Does the object contain an identifier, that acts as a pointer through a table or dictionary lookup, to the object's ACL? I believe an "accessible object" could be a file. Most file systems allow perfectly random contents to be saved in files, e.g., a string of 20 binary zero bytes. Does this file contain zero bytes, or does it contain identifiers? Or does the author mean that the file system associates each accessible object with such an identifier?
But if so, is not this an arbitrary implementation detail? Which implementation of ACLs use such identifiers? Do all implementations use such identifiers?
It dawns on me that perhaps the author is referring to a technique to save storage space in file systems, where often very many objects have identical ACLs. So instead of storing the actual acl with each object, a shorter data item, a pointer or an identifier, is stored with the object, and the actual acl data is stored separately.
If this is the author's point, the statement should be removed. It has no logical function in that context.
Actually, the whole section should be rewritten. Decide what exactly you assume that your reader already knows (and why: is it a logical assumption?), and then build on that to introduce new ideas gradually.

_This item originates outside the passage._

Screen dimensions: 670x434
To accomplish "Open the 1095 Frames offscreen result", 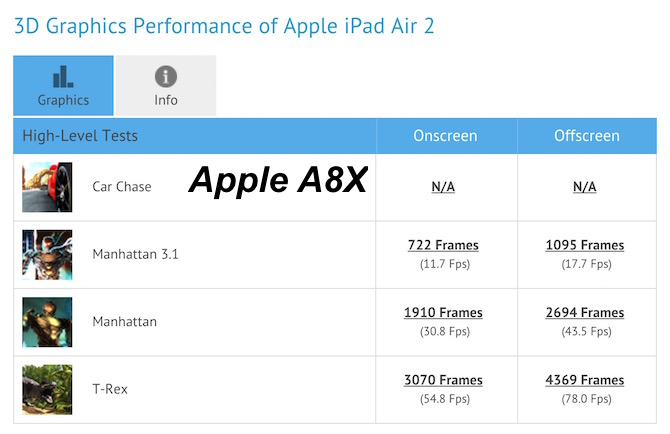I will pos(585,245).
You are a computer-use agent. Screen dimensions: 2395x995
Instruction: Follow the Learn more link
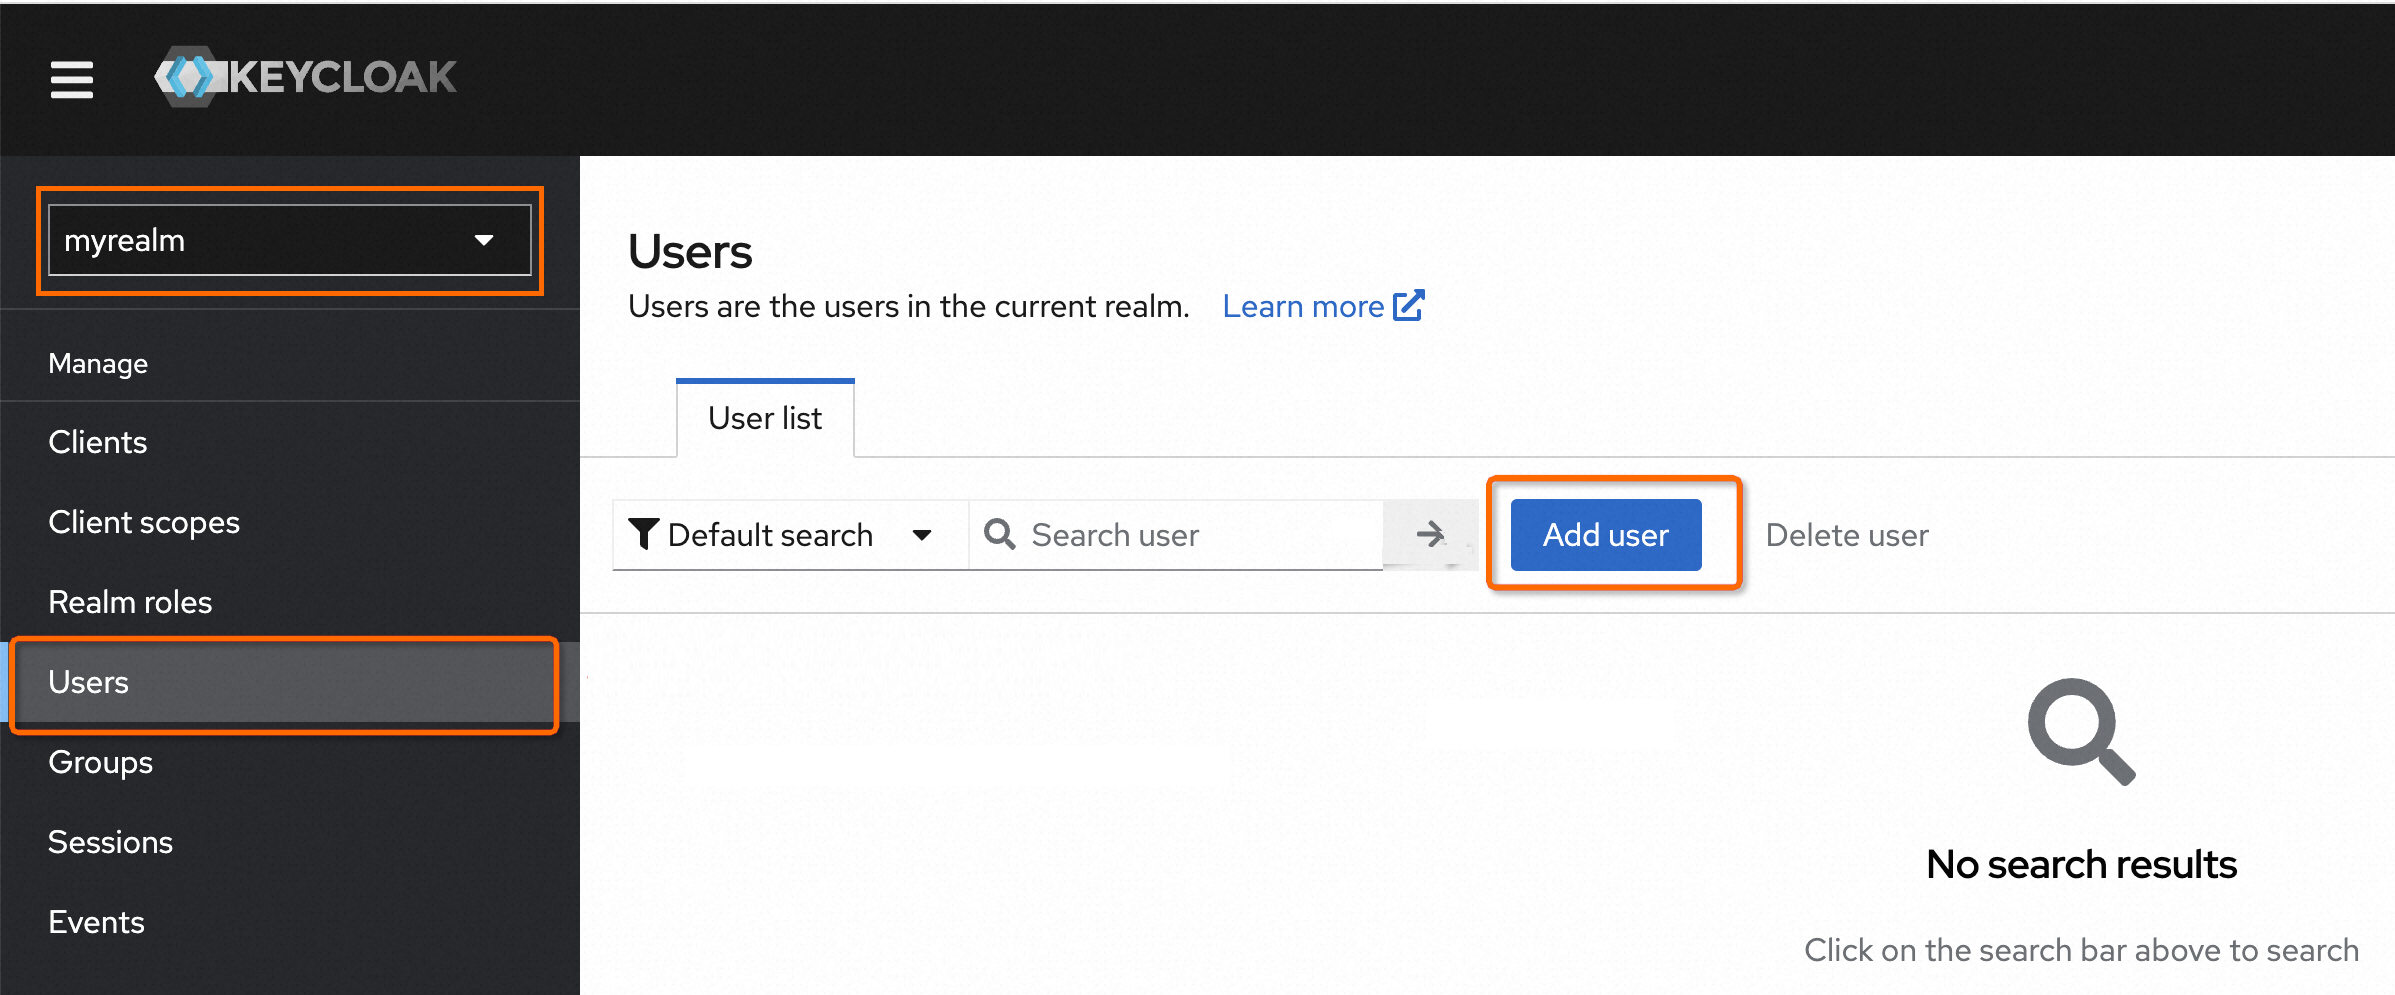pyautogui.click(x=1303, y=306)
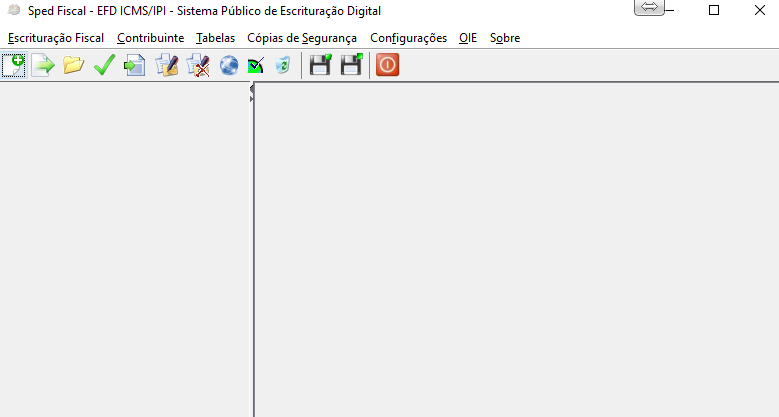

In view of the space-saving technique of storing identical ACLs just once, you may think of this actual stored acl as something that applies to many files. But file systems that use acls have tools that are built to uphold the illusion that each file or directory or whatever, has a separate acl. For instance, tools to modify the acl of a particular file will not modify the acls of other objects that initially had the same acl. The file in question will be associated with a different acl after the operation. If the new value of the acl happens to be the same as some other existing object is having, then the file in question may be associated with the acl of that existing object. Otherwise a new acl is created and the file is associated with it. But all this space-saving machinery is really not part of the concept of "acl". Explain first what an acl is: An access control list. It identifies one or more users (actors, user accounts) or groups of users, and indicates permissions or privileges (or prohibitions) to grant to the identified users. To make it more meaningful, give examples. Much later you may perhaps discuss the space efficiency issues.Cacadril (talk) 19:40, 26 January 2012 (UTC)
Removing alert for originally based
Removing "This article was originally based on material from the Free On-line Dictionary of Computing and is used with permission under the GFDL": it is Deprecated. See the moment where it was with some significance:
Example in introduction
The introduction to the article contains the following text:
Each entry in a typical ACL specifies a subject and an operation. For instance, if a file has an ACL that contains (Allow, deny), this would give permission to access the file.
From what I think I know of ACLs it seems that an entry contains a user and an operation. If the writer meant that, it could be clearer. More importantly, the pair (Allow, deny) does not seem to be an instance of that rule. Unless the writer meant that it gives user 'Allow' rights to use the operation 'deny', which is a strange, unrepresentative example.